The strategy chosen by Turkish President Recep Tayyip Erdogan and his associates, from his nationalist partner to the foreign and defense ministers and the government spokesman, will not benefit Ankara.
For a number of reasons, Turkey’s relations with the United States and Europe are not at their best, and this is not the time for Erdogan to create new points of friction, threatening Greece, an EU member and strategic ally of the US, hosting some of the latter’s important military installations.
If the Turkish president is indeed outraged by the Greek prime minister’s remarks in the US, then he should realize that Ankara’s aggressive stance simply confirms what Kyriakos Mitsotakis has been telling the Americans and Europeans.
In any case, the indications so far do not foreshadow a calm summer. The rhetoric and the moves of the neighboring country are testing the composure of the Greek side, its political leadership and armed forces. Even if no decision has been taken for any specific move against Greece, in a climate of increasing intensity, with surveying vessels and Turkish overflights in the Aegean, one cannot rule out an accident, while the overflowing revisionism – with statements about the “borders of our heart” and the projection of the narrative of the “Blue Homeland” – is not reassuring.

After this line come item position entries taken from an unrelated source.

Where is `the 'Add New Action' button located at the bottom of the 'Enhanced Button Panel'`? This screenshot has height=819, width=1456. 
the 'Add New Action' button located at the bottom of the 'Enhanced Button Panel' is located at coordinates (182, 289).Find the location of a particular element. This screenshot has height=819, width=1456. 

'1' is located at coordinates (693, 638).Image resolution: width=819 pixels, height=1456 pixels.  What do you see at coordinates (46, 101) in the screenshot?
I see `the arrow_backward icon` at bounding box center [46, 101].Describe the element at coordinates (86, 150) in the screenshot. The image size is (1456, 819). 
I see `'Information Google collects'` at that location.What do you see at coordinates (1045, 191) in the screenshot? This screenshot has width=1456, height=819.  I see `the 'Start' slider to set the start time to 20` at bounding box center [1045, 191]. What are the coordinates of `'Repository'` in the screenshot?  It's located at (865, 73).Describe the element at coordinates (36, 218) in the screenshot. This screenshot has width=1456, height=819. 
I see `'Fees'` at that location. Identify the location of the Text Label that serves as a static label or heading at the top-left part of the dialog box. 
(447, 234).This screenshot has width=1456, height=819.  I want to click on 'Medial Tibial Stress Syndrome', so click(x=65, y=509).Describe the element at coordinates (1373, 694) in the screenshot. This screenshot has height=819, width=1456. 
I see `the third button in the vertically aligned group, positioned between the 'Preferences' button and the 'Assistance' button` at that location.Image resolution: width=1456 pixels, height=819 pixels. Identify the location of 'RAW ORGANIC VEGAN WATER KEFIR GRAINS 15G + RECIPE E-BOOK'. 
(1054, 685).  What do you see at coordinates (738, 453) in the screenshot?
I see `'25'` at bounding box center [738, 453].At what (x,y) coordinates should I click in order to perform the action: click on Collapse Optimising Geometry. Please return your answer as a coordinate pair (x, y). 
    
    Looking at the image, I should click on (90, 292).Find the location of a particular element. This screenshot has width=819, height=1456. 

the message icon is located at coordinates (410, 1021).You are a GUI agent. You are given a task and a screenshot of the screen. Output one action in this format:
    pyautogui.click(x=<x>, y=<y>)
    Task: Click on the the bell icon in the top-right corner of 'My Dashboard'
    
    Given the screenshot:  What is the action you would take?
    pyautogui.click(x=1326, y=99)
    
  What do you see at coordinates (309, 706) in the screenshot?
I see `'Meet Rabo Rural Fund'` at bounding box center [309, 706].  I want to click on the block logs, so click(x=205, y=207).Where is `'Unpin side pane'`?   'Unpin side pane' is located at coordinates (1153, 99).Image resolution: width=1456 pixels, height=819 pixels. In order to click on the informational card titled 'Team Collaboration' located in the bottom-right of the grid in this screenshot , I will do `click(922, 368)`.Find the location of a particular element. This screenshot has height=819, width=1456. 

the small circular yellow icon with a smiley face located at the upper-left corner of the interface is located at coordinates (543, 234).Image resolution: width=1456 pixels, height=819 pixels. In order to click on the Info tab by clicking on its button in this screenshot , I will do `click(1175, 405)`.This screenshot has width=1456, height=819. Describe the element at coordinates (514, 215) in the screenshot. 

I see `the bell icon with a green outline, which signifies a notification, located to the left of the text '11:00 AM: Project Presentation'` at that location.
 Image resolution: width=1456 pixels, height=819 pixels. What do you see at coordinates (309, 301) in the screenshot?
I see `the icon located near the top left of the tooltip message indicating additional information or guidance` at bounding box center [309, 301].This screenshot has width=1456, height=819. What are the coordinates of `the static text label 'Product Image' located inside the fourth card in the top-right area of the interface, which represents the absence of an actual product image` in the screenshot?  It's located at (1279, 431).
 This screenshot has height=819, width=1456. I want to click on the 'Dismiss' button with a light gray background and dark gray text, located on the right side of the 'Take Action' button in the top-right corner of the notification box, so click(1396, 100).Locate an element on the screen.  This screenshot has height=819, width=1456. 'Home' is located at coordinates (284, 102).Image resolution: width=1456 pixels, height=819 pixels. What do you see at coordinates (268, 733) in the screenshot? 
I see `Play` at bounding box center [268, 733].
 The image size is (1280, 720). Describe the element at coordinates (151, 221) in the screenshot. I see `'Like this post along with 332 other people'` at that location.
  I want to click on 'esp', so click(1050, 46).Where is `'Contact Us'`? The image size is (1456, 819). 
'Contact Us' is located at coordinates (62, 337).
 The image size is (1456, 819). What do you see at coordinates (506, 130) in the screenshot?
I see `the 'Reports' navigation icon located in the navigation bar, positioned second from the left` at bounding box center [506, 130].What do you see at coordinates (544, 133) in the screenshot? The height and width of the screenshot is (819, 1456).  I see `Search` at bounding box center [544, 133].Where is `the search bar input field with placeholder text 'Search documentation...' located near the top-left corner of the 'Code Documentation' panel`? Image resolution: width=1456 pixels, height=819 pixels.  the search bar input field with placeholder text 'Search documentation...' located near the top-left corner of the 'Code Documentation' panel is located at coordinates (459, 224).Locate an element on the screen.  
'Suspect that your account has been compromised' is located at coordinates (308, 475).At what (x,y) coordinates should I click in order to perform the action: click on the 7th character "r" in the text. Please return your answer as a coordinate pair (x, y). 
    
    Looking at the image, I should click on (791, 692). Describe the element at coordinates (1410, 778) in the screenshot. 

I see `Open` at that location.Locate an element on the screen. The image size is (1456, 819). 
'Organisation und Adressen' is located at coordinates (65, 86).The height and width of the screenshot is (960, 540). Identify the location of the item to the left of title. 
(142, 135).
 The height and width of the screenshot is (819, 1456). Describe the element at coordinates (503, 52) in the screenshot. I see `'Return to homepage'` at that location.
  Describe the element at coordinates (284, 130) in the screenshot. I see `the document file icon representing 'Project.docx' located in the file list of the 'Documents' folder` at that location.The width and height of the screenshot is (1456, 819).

One possible explanation for the growing tension is that, at least at this stage, time is not working in Turkey’s favor, in the sense that Greece is building new alliances and deepening older ones, while strengthening its deterrence through agreements that have begun to be implemented, but will take time to complete (upgrade of F-16 fighter jets, acquisition of Rafale jets and frigates), as well as others that are expected to follow (possible US sale of F-35s to Greece). It is in this light that there is a risk of an accident.
If Erdogan’s goal is to force Athens into a dialogue on issues that are not up for discussion, threatening rhetoric and moves may make sense to some cynics, but it certainly hurts any reserves of trust and goodwill left, and makes the work of moderate Greek politicians and opinion makers who might be willing, under certain conditions, to take bold steps that much more difficult.
Finally, there is always the element of domestic politics and it is clear that attacks on Greece help Erdogan in opinion polls. However, it would be wrong to personify Turkish aggression too much, because while there is certainly an element of irritability and revisionist nationalism in the current president, if one looks at the criticism leveled by most of his political opponents, one will not conclude that in the – rather unlikely – scenario of Erdogan’s electoral defeat and departure from the scene, Greek-Turkish relations will be calm.